Babis Vojtech


Communists Sabotage Babis’s Government Over Military Demands

Andrej Babiš, ANO, Communist, CSSD, KSCM, NATO, SPD, Vojtech Filip

Prague, May 17 (CTK) – The Czech Communists (KSCM) seem to be trapped by their own resolution not to back a planned minority cabinet of ANO and the Social Democrats (CSSD) if the coalition pact includes a plan to reinforce Czech participation in military missions abroad, Jiri Pehe writes in daily Pravo today.


For the ANO-CSSD government to continue fulfilling Prague’s commitments as an ally, the two parties can hardly meet the KSCM’s demand. They seem to be trapped by the KSCM, on whose support their nascent government plans to rely, Pehe writes.


However, with its demand, the KSCM has stepped on thin ice, he writes.


Regardless the anti-EU SPD movement’s effort to gain a share in power, which was unacceptable beforehand, the KSCM was the only party in parliament to present itself as “state-building” in January, when ANO leader Andrej Babis’s single-party minority cabinet lost a confidence vote. The KSCM then showed readiness to negotiate about its support to Babis’s possible next minority cabinet, Pehe writes.


The ANO-CSSD negotiations could be launched only thanks to the KSCM’s declaration that it might tolerate and keep afloat the two-party government, which would have 93 seats in the 200-seat Chamber of Deputies, Pehe writes.

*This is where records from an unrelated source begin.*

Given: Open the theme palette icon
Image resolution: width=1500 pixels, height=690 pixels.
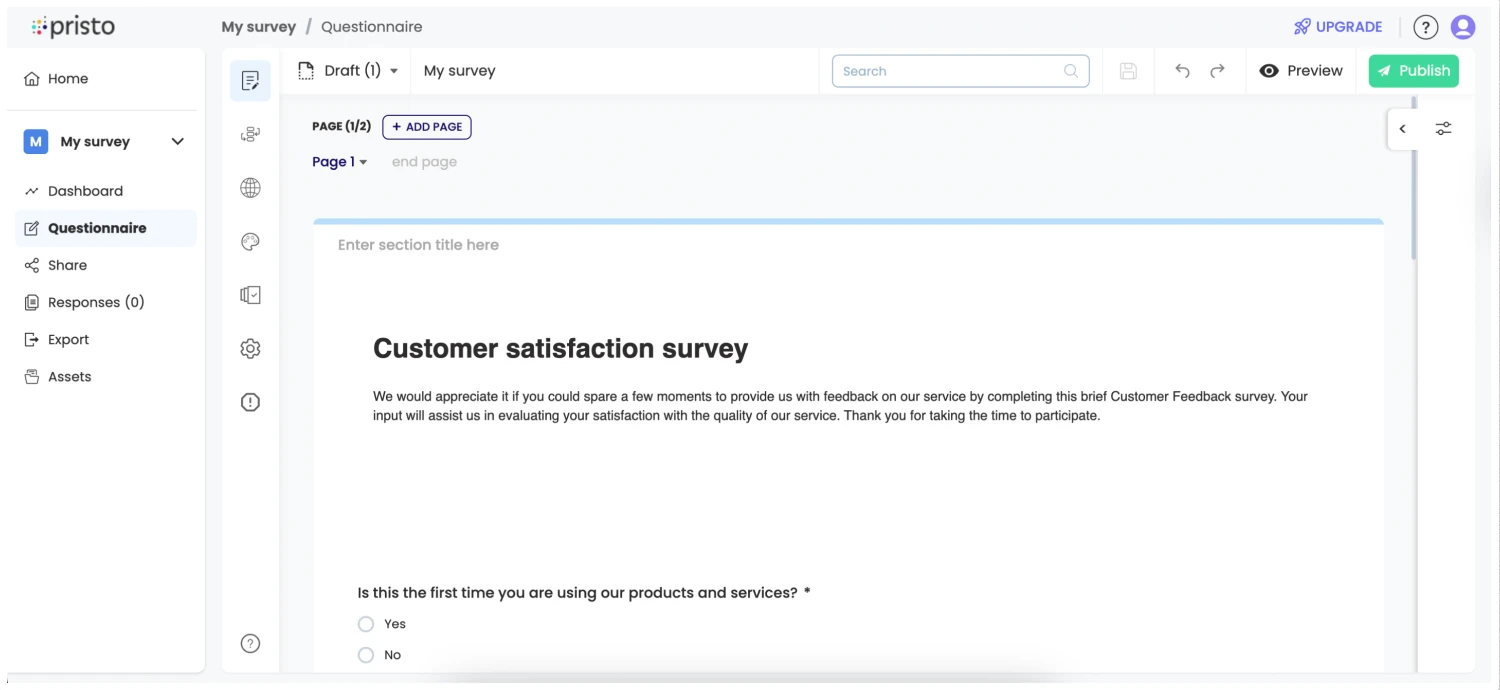Looking at the screenshot, I should (250, 242).
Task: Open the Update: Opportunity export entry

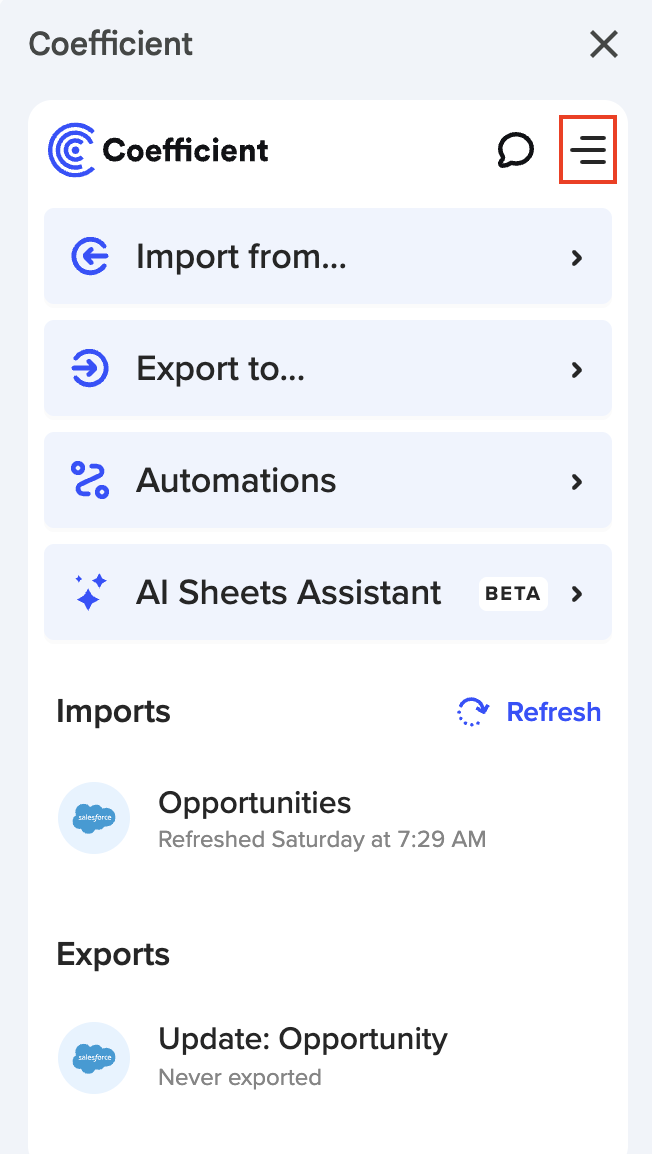Action: point(303,1039)
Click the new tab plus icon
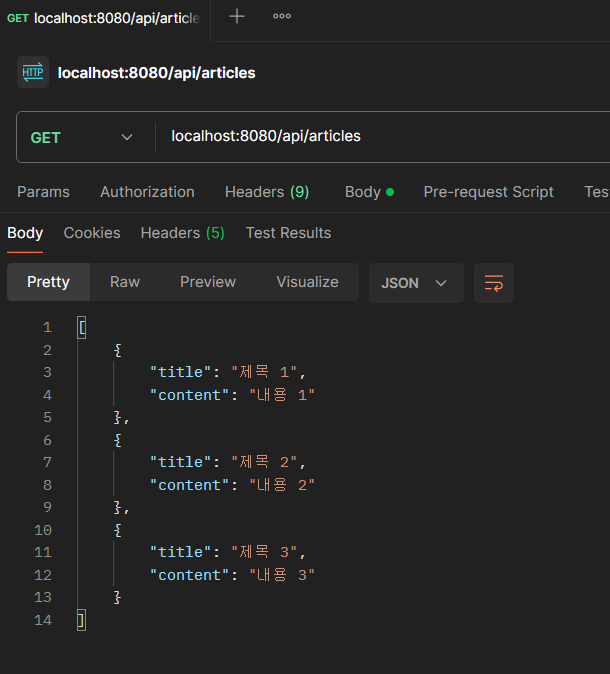 click(237, 17)
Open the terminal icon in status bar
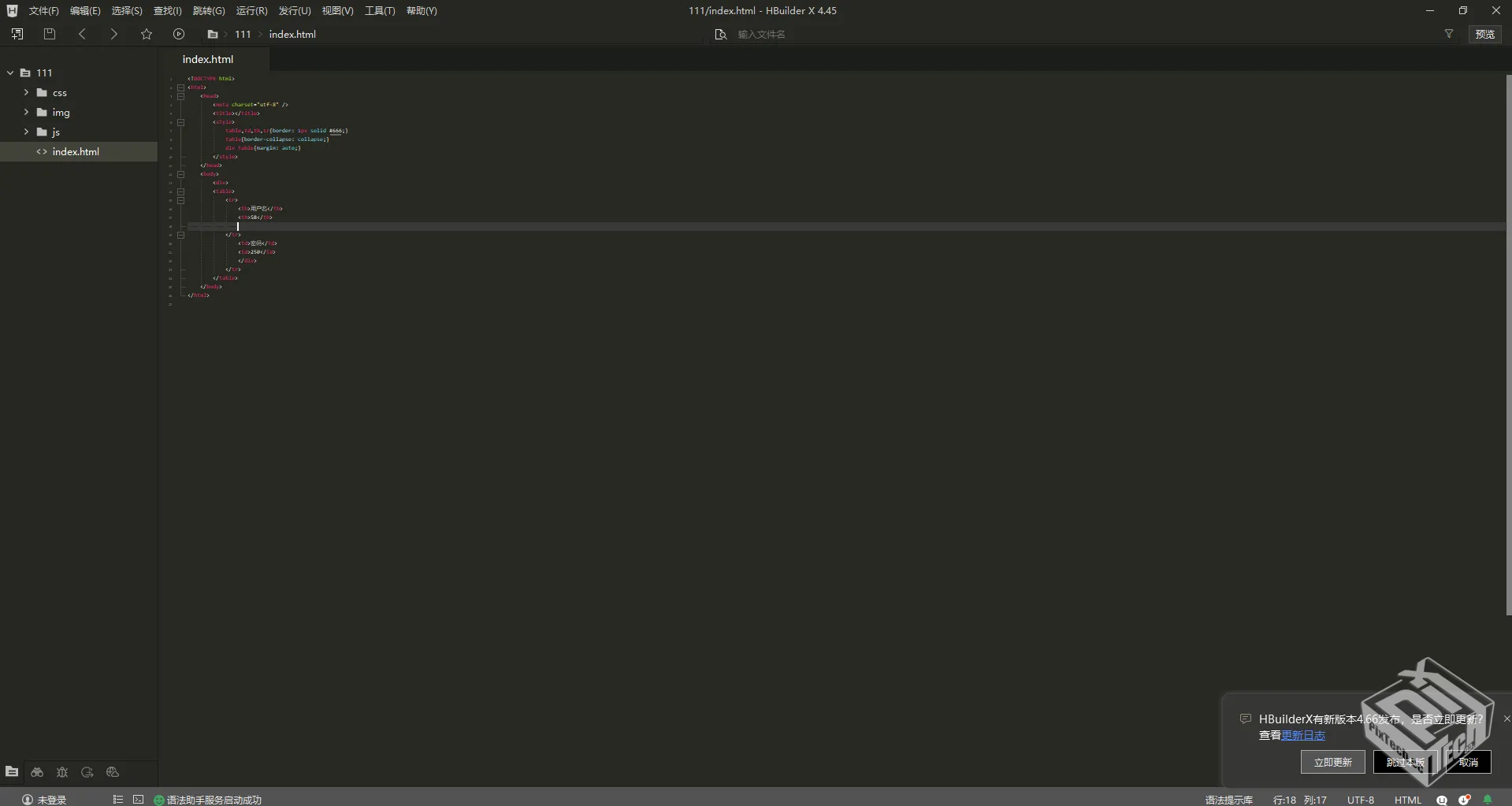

Of course, the KSCM did not promise its toleration for free. In exchange, it attained certain concessions in the new government’s programme. Later it “constructively” withdrew some of the crucial demands, such as the ANO-CSSD tandem’s support for the KSCM’s version of the general referendum bill. As an argument for the withdrawals, it spoke about its responsibility for the birth of a stable government in the Czech Republic, Pehe writes.


Let’s push aside the fact that one of the reasons behind the KSCM’s unprecedented “constructive” approach was also the ailing party’s effort to gain lucrative posts on supervisory boards of state-run companies and strengthen its influence on the state. The KSCM presented itself to the public as a party that shows responsibility in a situation where a stable cabinet failed to be secured by other parties, which always ostracised the KSCM before, Pehe writes.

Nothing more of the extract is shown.